Classification models:

Decision Tree for Pass using Final Result as target variable

We see that in the test set, 21.31% failed the course, and the model predicted that they will fail. Also, in the test set, 53.11% passed the course, and the model predicted that they will pass. In total, the model is 21.31+53.11 (74%) accurate, that is, it fails for around a quarter of the cases. Not good, not bad.

Decision Tree for Drop using Final Result as target variable

This model is a little less accurate with a 70% accuracy

Logistic Regression for Passing using Final Result as target variable

We can see that the performance is similar to the decision tree, however there are more Type II errors and less Type I errors. The summary tell us that the model is 75% accurate. Just 1% more than the decision tree.

Logistic Regression for Drop using Final Result as target variable

Now the model behave much better. Again disability and avg_score seem to be the most important variables to predict dropout. This model it is a little bit more accurate (72%) than the decision tree.

Random Forest for Passing using Final Result as target variable

The results seem better. However, a look at the summary tell us that the accuracy is just marginally better (76%).

Random Forest for Drop using Final Result as target variable

It seems that we have slight better performance. The summary says that the model is 77% accurate in the test set.

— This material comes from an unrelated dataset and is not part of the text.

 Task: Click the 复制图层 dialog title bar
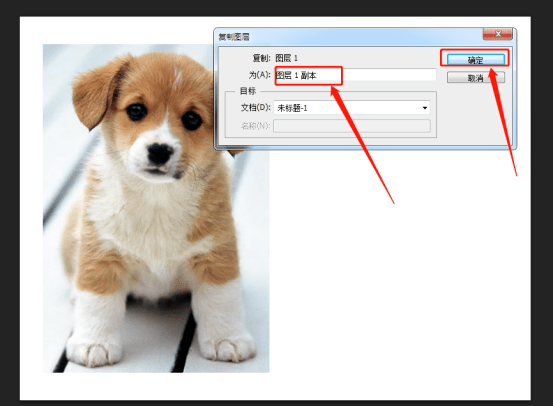pos(348,37)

As we can see all the models have a similar performance, the inaccuracy if due mainly to some missing information.

Regression Models

We will now will try to predict the final grade of the students.

Linear Regression

We can see that the model is not good at predicting actual grade. The R Square is low (0.26), that means that the variables cannot explain the variability in scores. The error is high +/- 16.24 points in average (RMSE).

If you go to Actual/Predicted the graph is not a clear line (as you would expect from a good prediction)

Random Forest

The R Squared is still low (0.25), meaning that the variables are not able to explain the variability of the score.

If we go to importance, we see that avg_score is the main variable to predict the final score.

It seems Random Forest classification models have the highest prediction accuracy, therefore this might seem to be the better option to use to predict a student's final grade.